SOAL LATIHAN: Dalam teks tentang reklamasi di Makassar, apa saja yang disebut kerap kali dikorbankan oleh ambisi menyulap Kota Makassar menjadi kota dunia? Sebutkan semuanya.

TEKS BACAAN:
········

Center Point of Indonesia/Dok. Kawal Pesisir
Center Point of Indonesia/Dok. Kawal Pesisir
/

Karut Marut Reklamasi di Makassar: Ambisi Ikon Kota Dunia

Seperti kebanyakan narasi utopis 'pembangunan', ambisi menyulap Kota Makassar sebagai kota dunia nan smart city yang diklaim bertujuan meningkatkan kualitas hidup masyarakat, rupanya kerap kali mengorbankan ekosistem, sumber daya alam, bahkan ruang hidup warganya.

Fokus adalah rubrik baru Bollo.id, memuat penjelasan dari isu dan topik yang sedang kami pantau.


“Kalau direklamasi,” kata Daeng Siang seorang perempuan nelayan Pulau Lae-Lae, kepada jurnalis Bollo.id

“Di mana mata pencaharian kita? Sedangkan yang mau direklamasi itu, di situ kami mencari. Jadi kami tidak mau.” 

Daeng Siang adalah satu dari sejumlah besar penduduk pesisir di Kota Makassar, yang berupaya mempertahankan ruang hidup, dan sumber penghasilannya dari gelombang ‘pembangunan’ tepi pantai: Reklamasi.

Perlahan namun pasti, dampak terhadap lingkungan dan perekonomian masyarakat di wilayah pesisir Kota Makassar, juga kian terasa seiring proyek reklamasi yang terus berlanjut–hingga hari ini.

Seperti kebanyakan narasi utopis ‘pembangunan’, ambisi untuk menyulap Kota Makassar menjadi kota dunia nan smart city melalui proyek-proyek pembangunan dan diklaim bertujuan mengangkat kualitas hidup masyarakat, rupanya kerap kali mengorbankan ekosistem, sumber daya alam, bahkan ruang hidup warganya.

········

BAHAN YANG DISEDIAKAN:
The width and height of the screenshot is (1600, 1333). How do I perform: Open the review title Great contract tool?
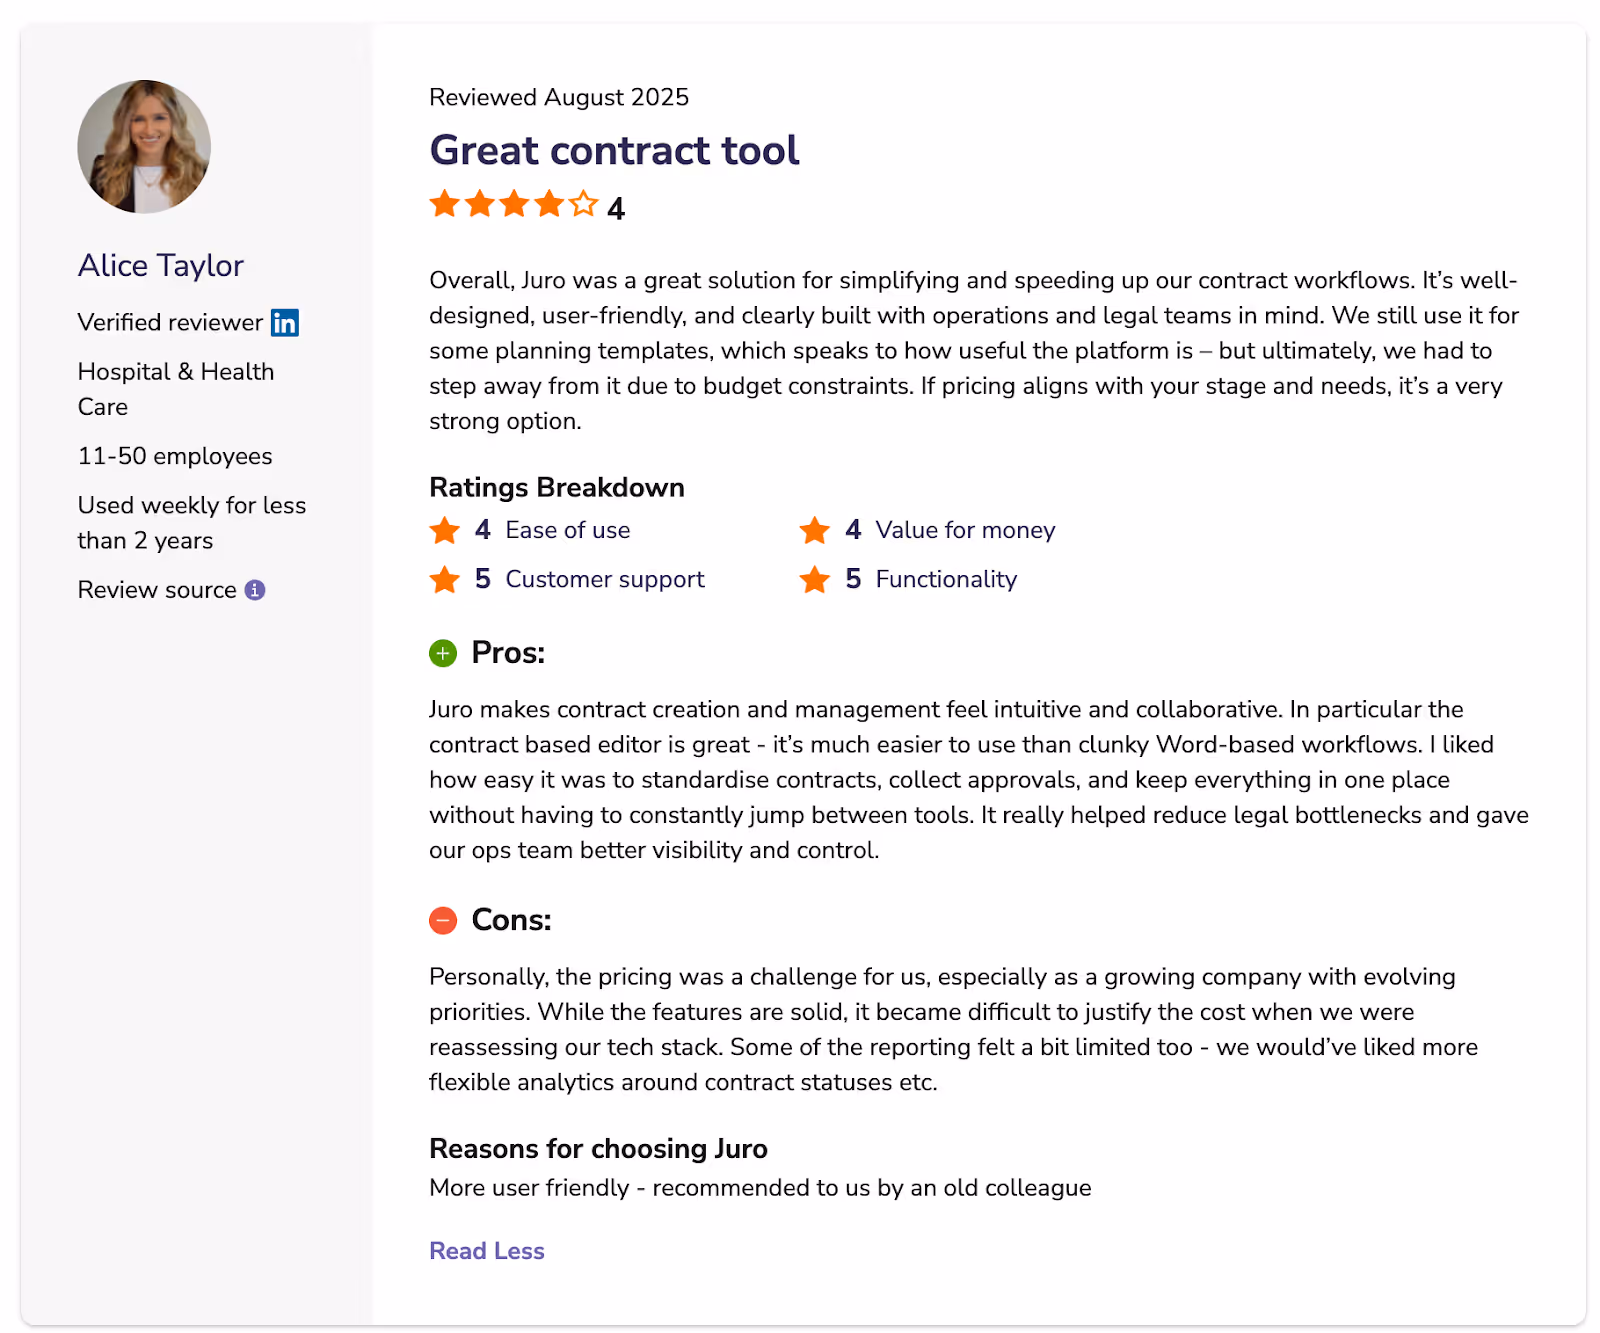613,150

········

JAWABAN SOAL: Ekosistem, sumber daya alam, dan ruang hidup warganya.